Many of us were shocked. “Could this really be who we are?” we asked. But some of us weren’t. African-Americans and feminists were the least surprised by Trump’s victory, whatever the polls had predicted. “Didn’t you know that’s who we are?” they said.
And how did Democrats react? Their party’s leaders accepted that Trump is right about who America is, and their only hope is to find some way to temporarily distract those exalted white working class voters away from the dark impulses that drew them to Trump, with the right symbolic gestures or the right policy package.
Meanwhile though, Democratic voters were staging their own rebellion, starting the day after Trump’s inauguration with the March for Women’s Lives in Washington and cities and towns all over the country, which may have been the largest protest in history. It was a way of saying what Republicans had in 2009: “No. That is not who we are. This is who we are.”

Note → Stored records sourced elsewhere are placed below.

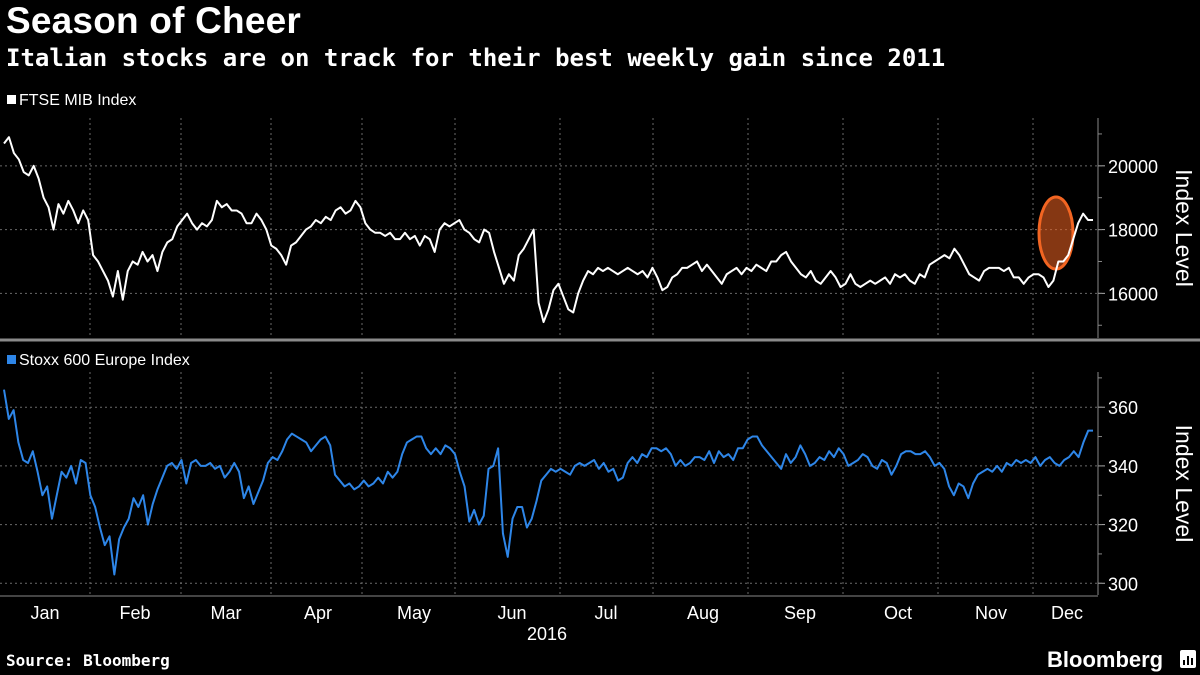 This screenshot has width=1200, height=675. I want to click on x-tick-label: Mar, so click(226, 613).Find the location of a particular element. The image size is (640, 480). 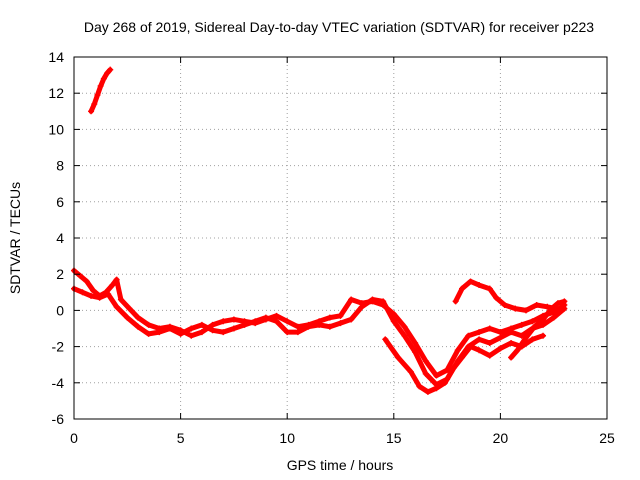

series-line is located at coordinates (538, 329).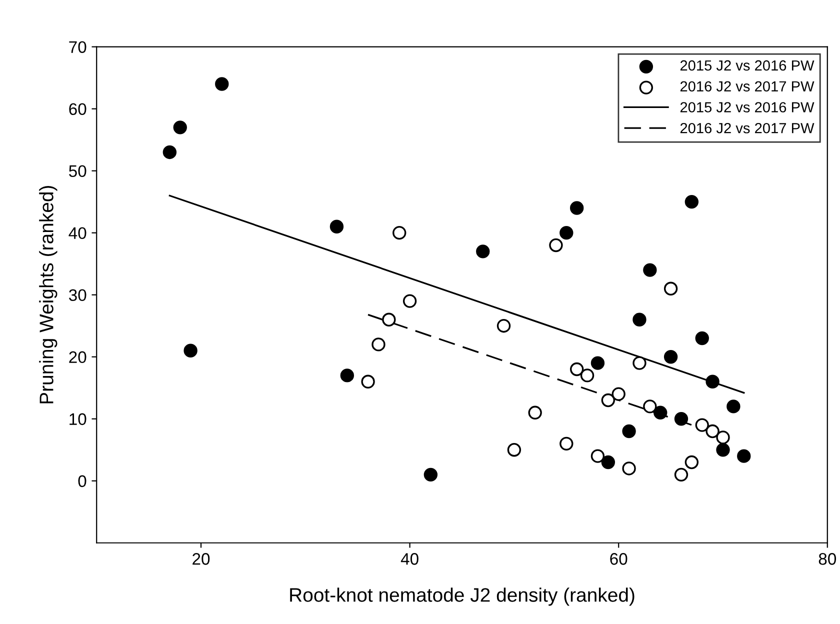 This screenshot has height=624, width=840. Describe the element at coordinates (78, 48) in the screenshot. I see `y-tick-label: 70` at that location. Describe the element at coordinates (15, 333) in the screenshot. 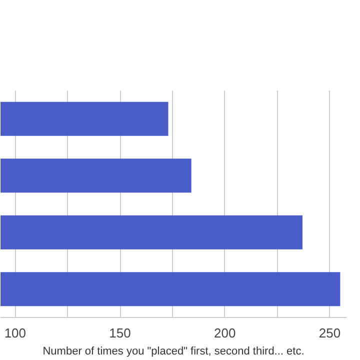

I see `x-tick-label: 100` at that location.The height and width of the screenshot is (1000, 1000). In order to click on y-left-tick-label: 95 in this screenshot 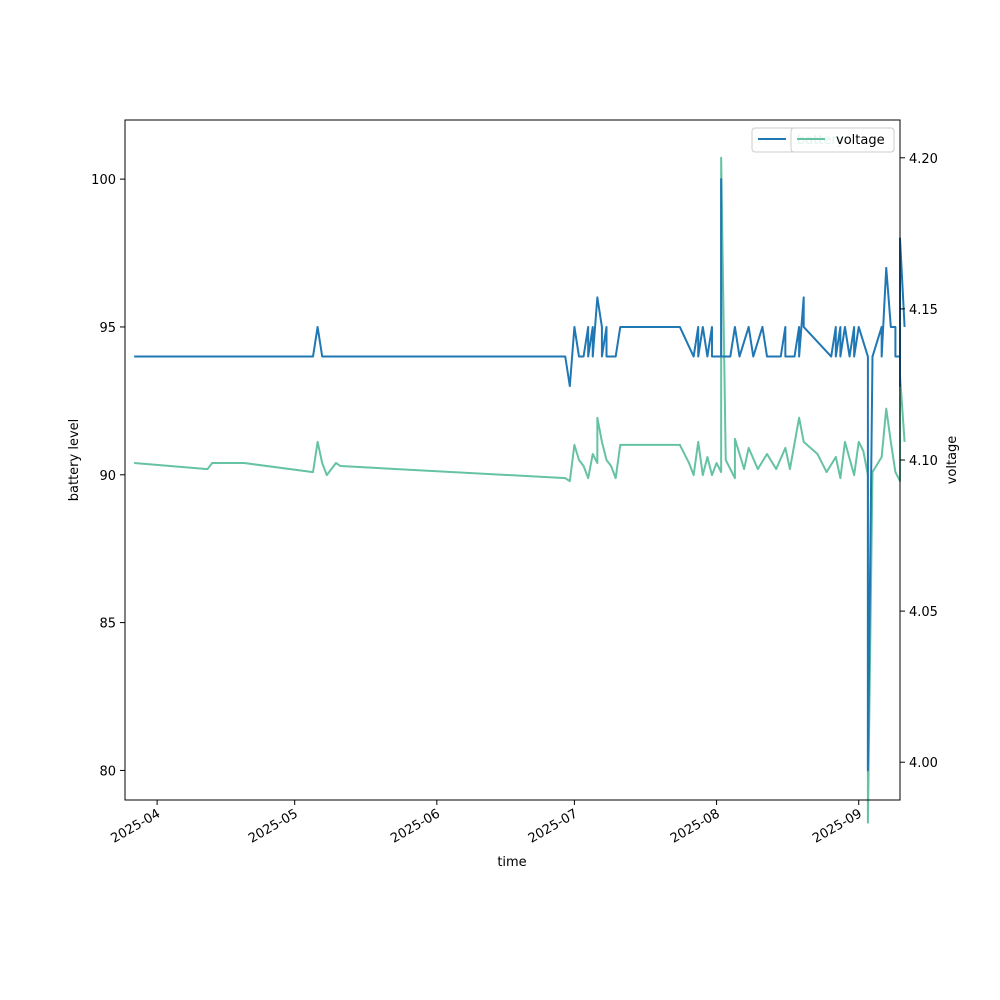, I will do `click(108, 328)`.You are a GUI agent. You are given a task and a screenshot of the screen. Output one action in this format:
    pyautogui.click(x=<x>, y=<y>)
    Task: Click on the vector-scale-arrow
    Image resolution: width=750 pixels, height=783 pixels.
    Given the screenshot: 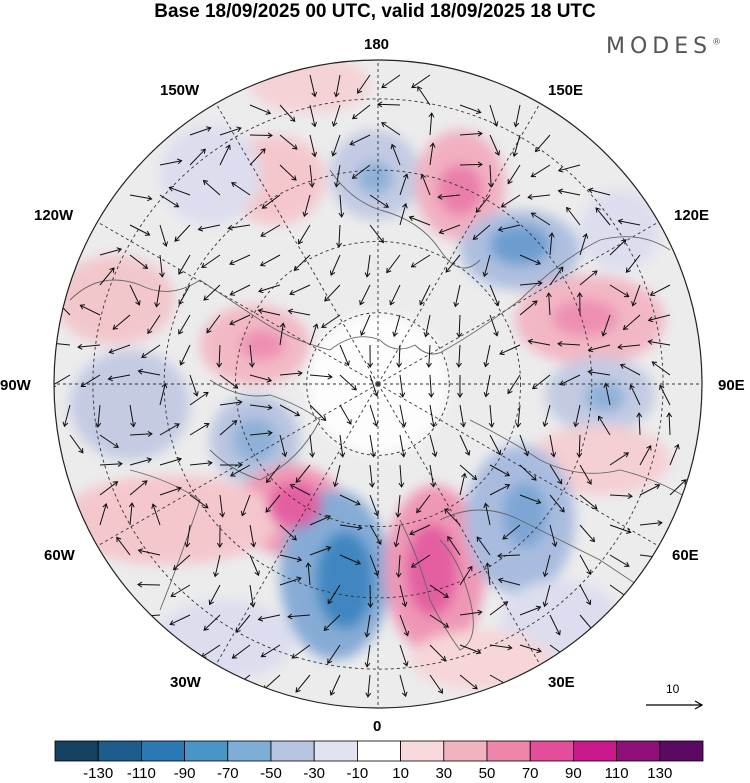 What is the action you would take?
    pyautogui.click(x=675, y=705)
    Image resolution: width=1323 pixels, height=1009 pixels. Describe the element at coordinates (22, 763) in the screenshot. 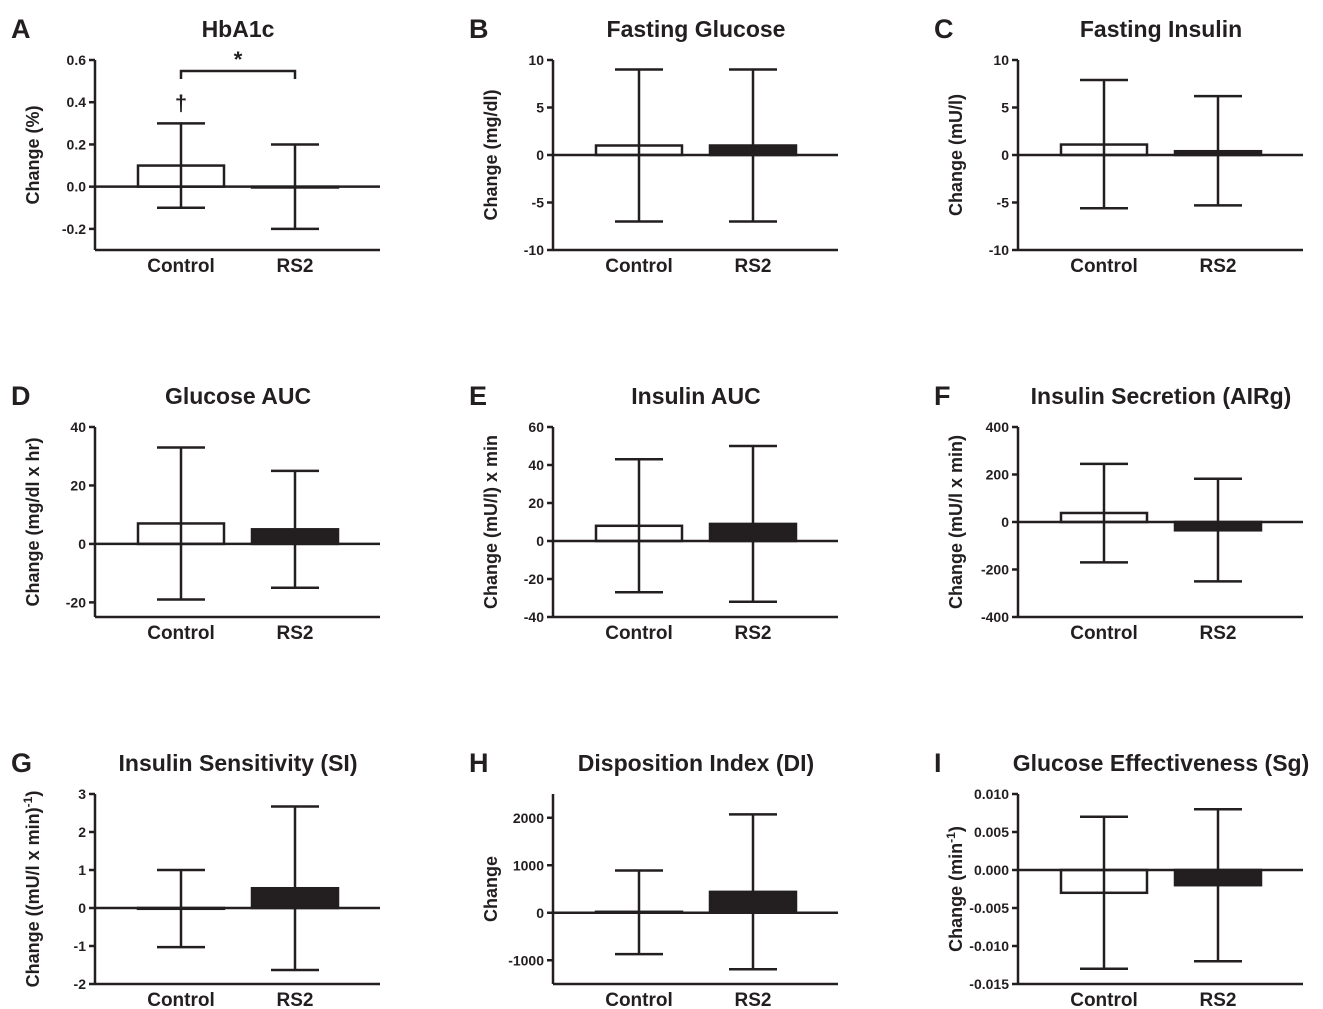

I see `panel-g-letter: G` at that location.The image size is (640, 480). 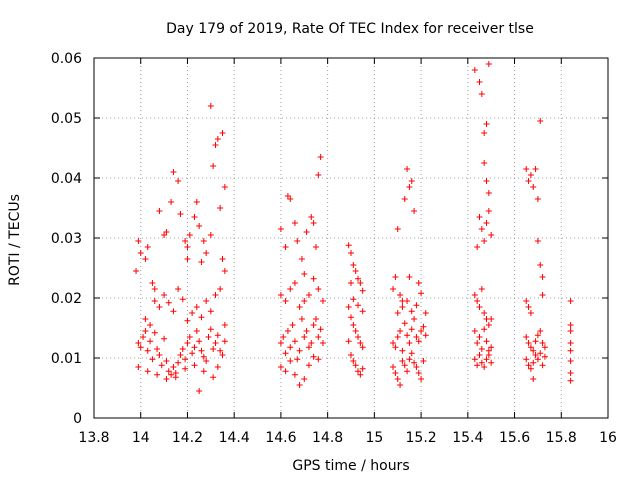 I want to click on x-tick-label: 15.6, so click(x=514, y=438).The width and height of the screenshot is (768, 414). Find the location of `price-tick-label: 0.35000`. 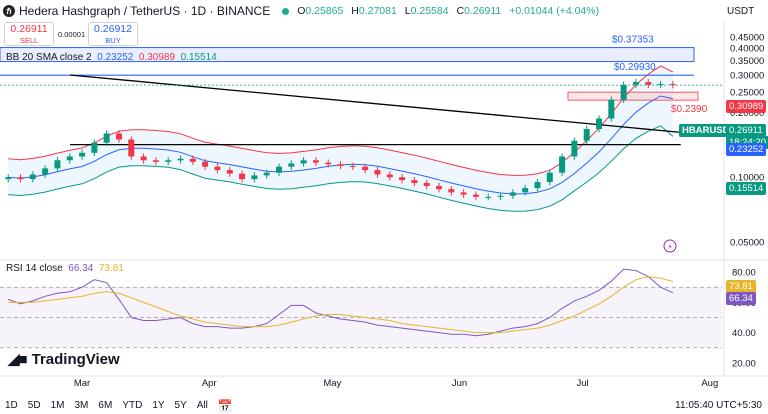

price-tick-label: 0.35000 is located at coordinates (747, 62).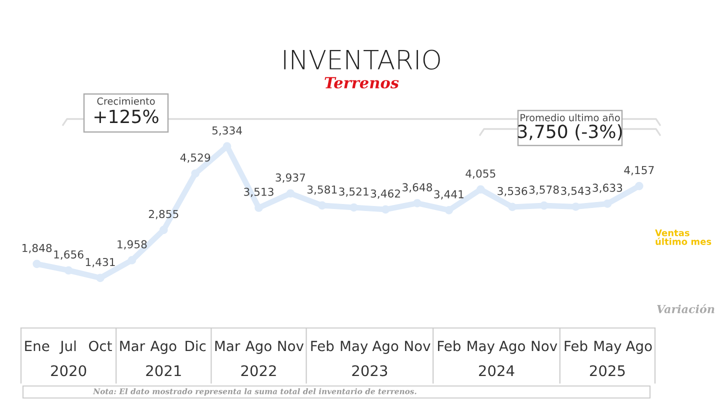  I want to click on x-tick-label: Oct, so click(100, 346).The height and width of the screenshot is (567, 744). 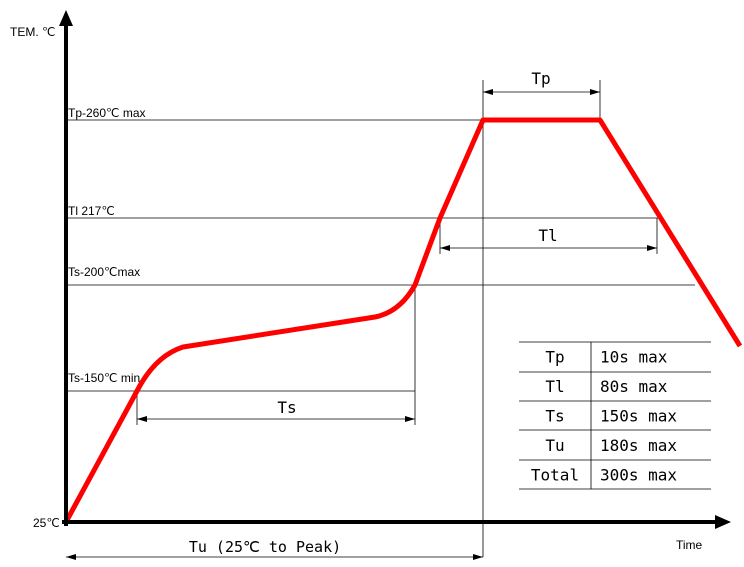 What do you see at coordinates (32, 32) in the screenshot?
I see `y-axis-label: TEM. ℃` at bounding box center [32, 32].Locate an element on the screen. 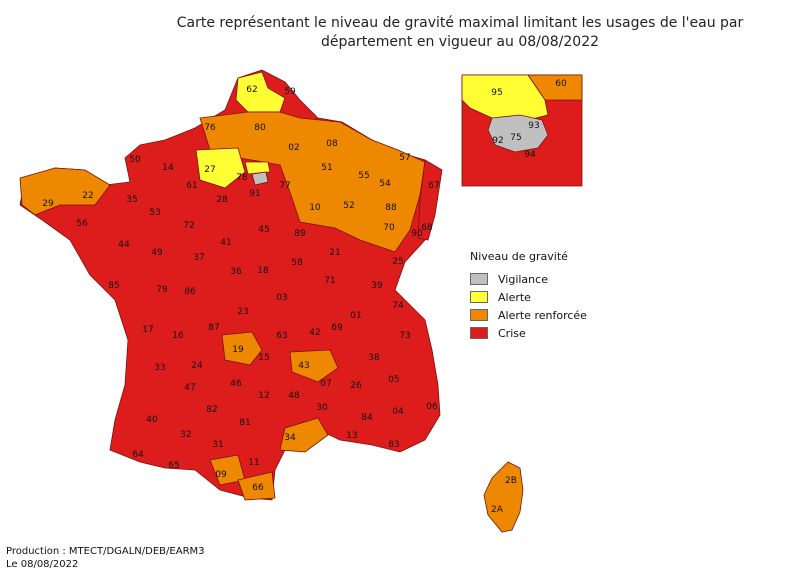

Democrats won sweeping victories in 2018, but that did not dissuade Trump from his fervent belief that his vision of America, one motivated by racial hatred and xenophobia, is the true one. So as his reelection campaign approaches he has grown louder and more aggressive in his racism, less because it’s what he truly believes (though it is what he believes) than because he’s convinced it is the one and only way for him to win.
He is arguing, just as he did four years ago, that this is who we are. We are not a country made and remade by immigrants, but a country that tells immigrants to go back where they came from. We’re a country that says that to anyone who isn’t white, even if their ancestors came here centuries ago. We’re a country that says when an angry white man running for president says we’re a bunch of losers living in a dystopian hellscape it’s in our finest traditions of free expression, but when a woman of color says there are policies she thinks could be improved, it means she hates America and ought to get out.
And here’s the thing: Trump is not wrong. But neither are the liberal voters desperate to cast him out. We are both those things, the welcoming and the xenophobic, the inclusive and the racist, the young people trying to make the future and the old people desperate to restore the past.
When someone says “This is not who we are” to the latest horrific administration policy or snarling presidential incitement, all you have to say is, look around. Of course that’s who we are. If it wasn’t who we are, Donald Trump wouldn’t be sitting in the White House.
But it’s not all of who we are, nor is it who we have to be. Those of us who find it abhorrent are America, too. So we should call it by its name, and not let any of Trump’s defenders pretend that they aren’t trudging through Trump’s moral sewer alongside him.
One of those two visions of America’s identity will prevail next November. But the essence of our national soul guarantees neither outcome. Even if the Democrat wins, and even if liberal values continue to entrench themselves in our culture, Trump’s America will still be there. It’s going to be part of who we are for a long time.